Tautan antara Ida Padanda Ngurah dengan Pura Pengastan itulah yang menyebabkan pemilihan Kidung Yadnyeng Ukir sebagai bahan utama bacaan.

 

Apresiasi dari Manggala Karya


Mahasiswa sastra Bali yang tampil diiringi oleh geguntangan UKM Satyam Siwam Sundaram Fakultas Ilmu Budaya Unud tersebut mendapatkan apresiasi dari panitia penyelenggara upacara.
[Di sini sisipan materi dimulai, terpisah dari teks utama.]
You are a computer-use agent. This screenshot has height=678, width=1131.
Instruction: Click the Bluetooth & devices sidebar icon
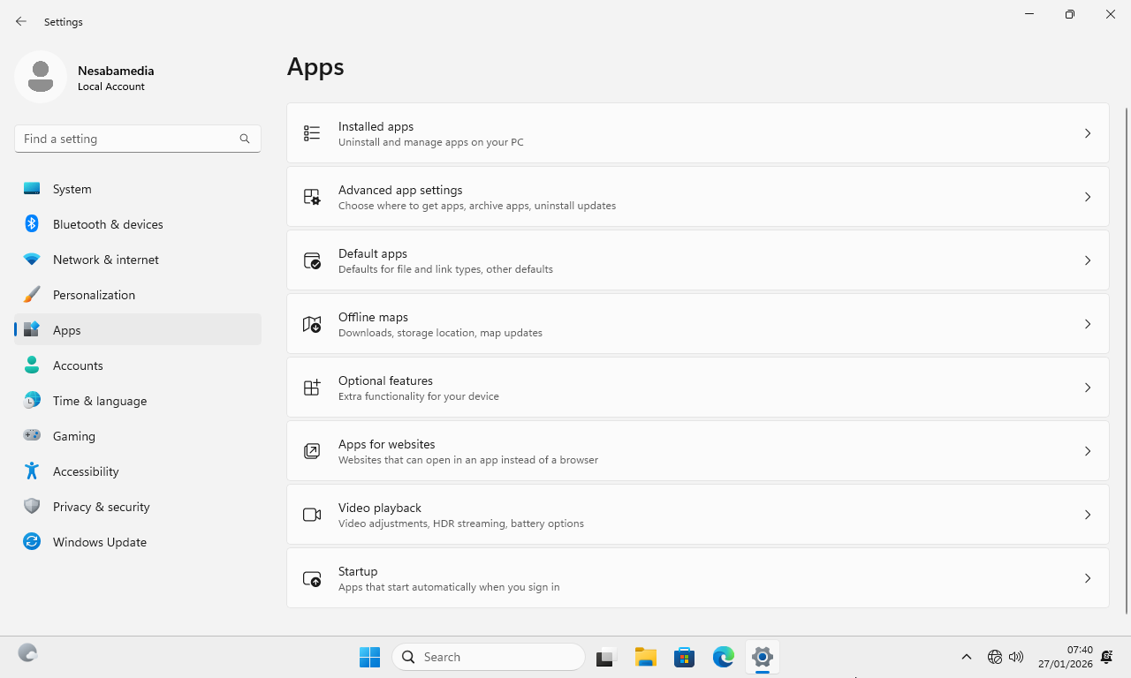point(32,224)
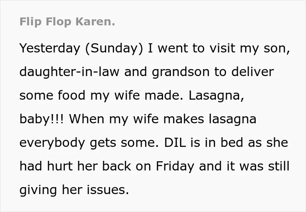Screen dimensions: 306x212
Task: Click the word 'Yesterday' in the paragraph
Action: click(x=50, y=49)
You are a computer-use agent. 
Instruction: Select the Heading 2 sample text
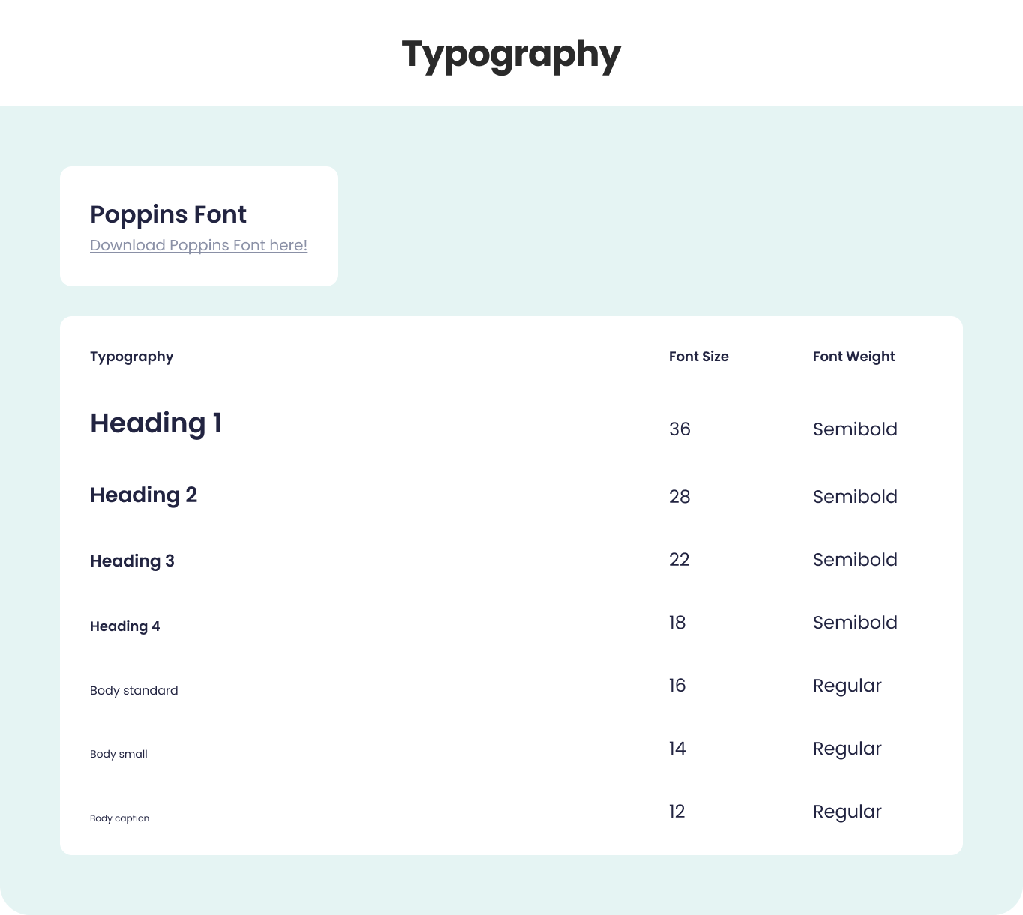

Ida Bagus Ngurah sebagai ketua pamaksan menyampaikan apresiasi sekaligus ucapan terima kasih karena para mahasiswa telah berkenan membacakan karya Ida Padanda Ngurah dalam momentum upacara besar di Pura Pengastan.
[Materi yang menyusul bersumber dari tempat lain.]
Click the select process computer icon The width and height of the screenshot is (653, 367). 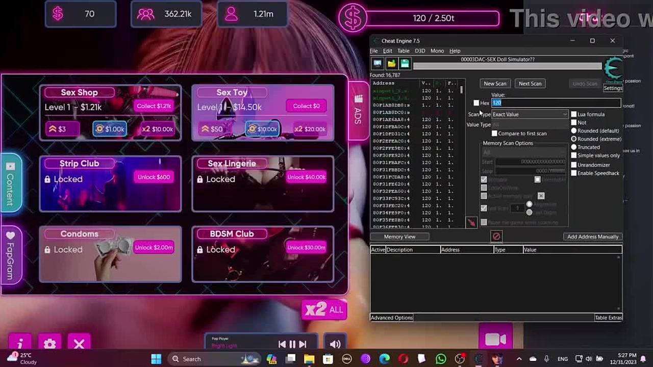378,63
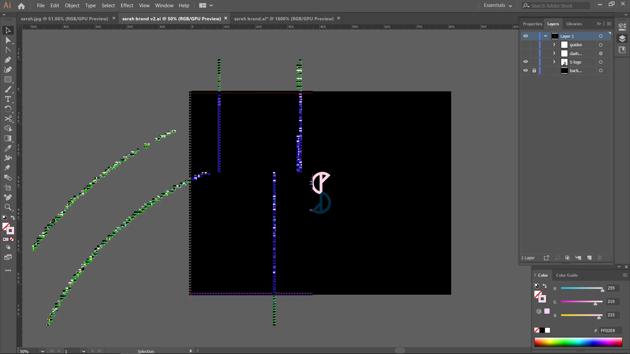Select the Rectangle tool
Image resolution: width=630 pixels, height=354 pixels.
pos(8,80)
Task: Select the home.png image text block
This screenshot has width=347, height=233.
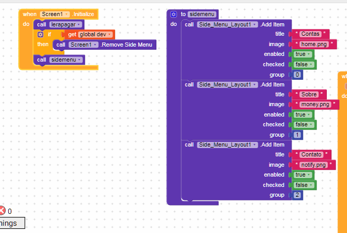Action: (314, 45)
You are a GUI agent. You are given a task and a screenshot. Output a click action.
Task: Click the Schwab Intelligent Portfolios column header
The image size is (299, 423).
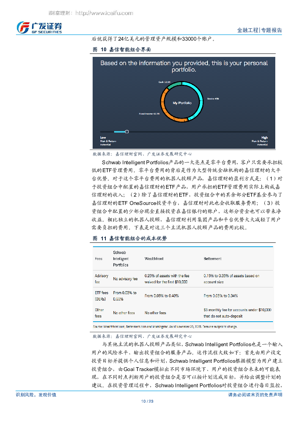click(x=121, y=259)
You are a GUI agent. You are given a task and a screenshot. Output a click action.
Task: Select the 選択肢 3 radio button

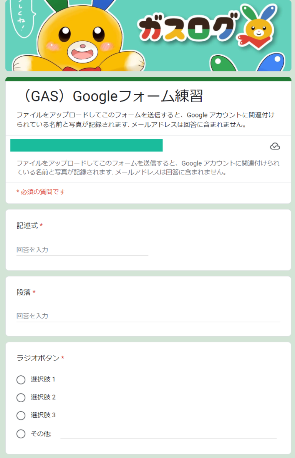[21, 415]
“Semoga ayah-ayah yang dihaturkan oleh para mahasiswa mendapatkan imbalan berupa pengetahuan yang berlimpah oleh Hyang Saraswati sebagai dewinya sastra,” demikian harapan Ida Bagus Ngurah.


Suasana mahasiswa sebelum  mendapatkan giliran bernyanyi.


Koordinator Prodi Sastra Bali, Dr. I Wayan Suardiana, M.Hum., dalam proses-proses latihan senantiasa mengingatkan mahasiswa Prodi Sastra Bali yang tergabung dalam Sekaa Santi Banawa Sekar i agar melatih diri dengan terjun langsung ke lapangan.


“Ngayah magegitan adalah persembahan nada yang nilainya dapat melengkapi persembahan berupa sarana upacara material, terlebih dilaksanakan dengan batin yang penuh dengan kesucian,” tegasnya (Putu Eka Guna Yasa)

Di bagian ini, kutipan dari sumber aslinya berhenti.